## Start SUPPLIED ENTRIES

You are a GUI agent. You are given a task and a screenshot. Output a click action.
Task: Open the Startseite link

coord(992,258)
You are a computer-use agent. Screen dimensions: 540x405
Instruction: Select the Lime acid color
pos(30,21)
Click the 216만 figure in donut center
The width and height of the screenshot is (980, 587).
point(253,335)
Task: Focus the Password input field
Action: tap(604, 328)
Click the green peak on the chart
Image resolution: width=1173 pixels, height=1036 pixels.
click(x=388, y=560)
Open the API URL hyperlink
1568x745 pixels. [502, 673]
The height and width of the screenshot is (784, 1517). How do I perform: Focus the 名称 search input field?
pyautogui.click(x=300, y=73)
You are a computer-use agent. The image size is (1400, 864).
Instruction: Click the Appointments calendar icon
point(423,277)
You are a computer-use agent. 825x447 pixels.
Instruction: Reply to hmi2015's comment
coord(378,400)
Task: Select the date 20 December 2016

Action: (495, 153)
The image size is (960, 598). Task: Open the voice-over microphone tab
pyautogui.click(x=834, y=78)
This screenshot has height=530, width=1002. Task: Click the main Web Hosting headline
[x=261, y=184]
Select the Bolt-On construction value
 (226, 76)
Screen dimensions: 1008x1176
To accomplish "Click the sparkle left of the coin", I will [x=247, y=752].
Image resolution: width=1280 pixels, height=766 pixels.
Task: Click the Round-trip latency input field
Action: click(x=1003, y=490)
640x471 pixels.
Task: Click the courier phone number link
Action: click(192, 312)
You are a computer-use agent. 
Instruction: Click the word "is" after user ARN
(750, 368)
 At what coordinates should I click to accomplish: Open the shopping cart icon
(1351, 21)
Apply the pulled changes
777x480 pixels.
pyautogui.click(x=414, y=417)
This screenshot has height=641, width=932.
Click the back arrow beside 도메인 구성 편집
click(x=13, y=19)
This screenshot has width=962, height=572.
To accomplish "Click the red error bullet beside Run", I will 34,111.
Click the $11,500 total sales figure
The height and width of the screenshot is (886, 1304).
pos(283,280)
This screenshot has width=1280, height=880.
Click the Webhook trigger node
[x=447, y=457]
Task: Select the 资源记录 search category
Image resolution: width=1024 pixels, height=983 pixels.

## End SUPPLIED ENTRIES

Copy the entries above, from the first one through the line containing "Action: tap(604, 328)", swapping "Lime acid" for "Neon yellow" and changing nothing else.

> RESULT OF THIS TASK:
You are a GUI agent. You are given a task and a screenshot. Output a click action.
Task: Open the Startseite link

coord(992,258)
You are a computer-use agent. Screen dimensions: 540x405
Instruction: Select the Neon yellow color
pos(30,21)
Click the 216만 figure in donut center
The width and height of the screenshot is (980, 587).
point(253,335)
Task: Focus the Password input field
Action: tap(604, 328)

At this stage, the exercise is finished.